Gaussian processes: posterior inference on integrated-out latent(s)?

mike-lawrence · March 9, 2023, 9:50pm

So when we have a model like:

data{

	int n_x ;
	array[n_x] real x ; 
	int n_rep ;
	array[n_rep] row_vector[n_x] y ; // observations for a

}
transformed data{
	matrix[n_rep,n_x] y_mat = to_matrix(y) ; // for use in the version that achieves explicit inference on the latent function
}
parameters{

	real<lower=0> noise ;
	real<lower=0> f00_lengthscale ;
	real<lower=0> f00_amplitude ;
	real y_intercept ;
	row_vector[n_x] f00_stdnorm ; // removed in the "integrated-out" version
}

model{

	//priors
	noise ~ weibull(2,1) ;
	f00_lengthscale ~ weibull(2,2) ;
	f00_amplitude ~ weibull(2,1) ;
	y_intercept ~ std_normal() ;
	f00_stdnorm ~ std_normal() ;

	// covariance
	matrix[n_x,n_x] k00 = f00_amplitude * add_diag( gp_exp_quad_cov( x , 1.0 , f00_lengthscale ), 1e-5) ;
	// latent vector
	row_vector[n_x] f00 = y_intercept + f00_stdnorm * cholesky_decompose( k00 )  ;
	// likelihood
	to_vector(y_mat) ~ normal( to_vector( rep_matrix( f00 , n_rep ) ) , noise ) ;
}

we can reduce compute during inference by removing the f00_stdnorm parameter and replacing the last few lines (starting at the commet // latent factor) with:

...
		// likelihoods
		y ~ multi_normal_cholesky(
			rep_row_vector( a_intercept , n_x )
			, cholesky_decompose( add_diag(  k00  , noise ) )
		) ;
}

What would I do in the generated quantities block to obtain samples of the latent function? Or is that even possible?
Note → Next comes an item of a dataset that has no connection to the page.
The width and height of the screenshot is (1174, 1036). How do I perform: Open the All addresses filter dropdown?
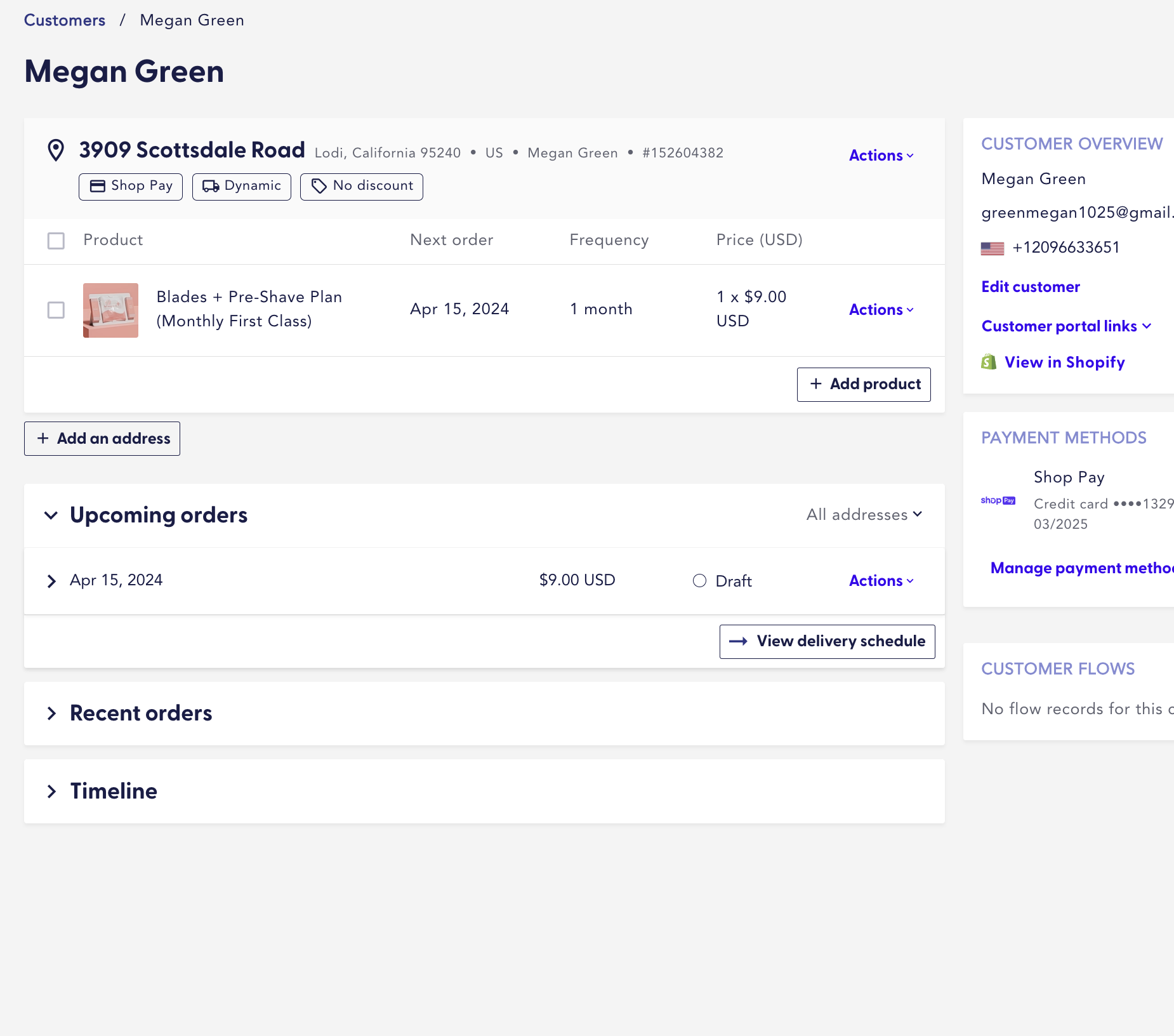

And for bonus points, if one has a branching-additive GP structure where the model with explicit inference on the latents is:

data{

	int n_x ;
	array[n_x] real x ; 
	int n_rep ;
	array[n_rep] row_vector[n_x] a ; // observations for a
	array[n_rep] row_vector[n_x] b ; // observations for b

}

transformed data{

	// variables used  in the version that achieves explicit inference on the latents
	matrix[n_rep,n_x] a_mat = to_matrix(a) ;
	matrix[n_rep,n_x] b_mat = to_matrix(b) ;

}

parameters{

	// noise: measurement noise
	real<lower=0> noise ;
	// lengthscales
	real<lower=0> f00_lengthscale ;
	real<lower=0> f1a_lengthscale ;
	real<lower=0> f1b_lengthscale ;
	// amplitudes
	real<lower=0> f00_amplitude ;
	real<lower=0> f1a_amplitude ;
	real<lower=0> f1b_amplitude ;
	// intercepts
	real a_intercept ;
	real b_intercept ;
	// stdnormals
	row_vector[ n_x ] f00_stdnorm ; // removed in the "integrated-out" version
	row_vector[ n_x ] f1a_stdnorm ; // removed in the "integrated-out" version
	row_vector[ n_x ] f1b_stdnorm ; // removed in the "integrated-out" version

}

model{

	//priors
	noise ~ weibull(2,1) ;
	f00_lengthscale ~ weibull(2,2) ;
	f1a_lengthscale ~ weibull(2,2) ;
	f1b_lengthscale ~ weibull(2,2) ;
	f00_amplitude ~ weibull(2,1) ;
	f1a_amplitude ~ weibull(2,1) ;
	f1b_amplitude ~ weibull(2,1) ;
	a_intercept ~ std_normal() ;
	b_intercept ~ std_normal() ;
	f00_stdnorm ~ std_normal() ;
	f1a_stdnorm ~ std_normal() ;
	f1b_stdnorm ~ std_normal() ;

	// covariances
	matrix[n_x,n_x] k00 = gp_exp_quad_cov( x , f00_amplitude , f00_lengthscale ) ;
	matrix[n_x,n_x] k1a = gp_exp_quad_cov( x , f1a_amplitude , f1a_lengthscale ) ;
	matrix[n_x,n_x] k1b = gp_exp_quad_cov( x , f1b_amplitude , f1b_lengthscale ) ;
	// latent vectors
	row_vector[n_x] f00 = f00_stdnorm * cholesky_decompose( k00 )  ;
	row_vector[n_x] f1a = f1a_stdnorm * cholesky_decompose( k1a ) ;
	row_vector[n_x] f1b = f1b_stdnorm * cholesky_decompose( k1b ) ;
	// g1_ from from f00 & f1_
	row_vector[n_x] g1a = a_intercept + f00 + f1a ;
	row_vector[n_x] g1b = b_intercept + f00 + f1b ;
	// likelihoods
	to_vector(a_mat) ~ normal( to_vector( rep_matrix( g1a , n_rep ) ) , noise ) ;
	to_vector(b_mat) ~ normal( to_vector( rep_matrix( g1b , n_rep ) ) , noise ) ;
}

and the version with the latents integrated out is:

...
	// likelihoods
	a ~ multi_normal_cholesky(
		rep_row_vector( a_intercept , n_x )
		, cholesky_decompose( add_diag(  k00 + k1a  , noise ) )
	) ;
	b ~ multi_normal_cholesky(
		rep_row_vector( a_intercept , n_x )
		, cholesky_decompose( add_diag(  k00 + k1a  , noise ) )
	) ;
}

Is it still possible to then get samples from each of the three latent functions in the GQ block? If so, how?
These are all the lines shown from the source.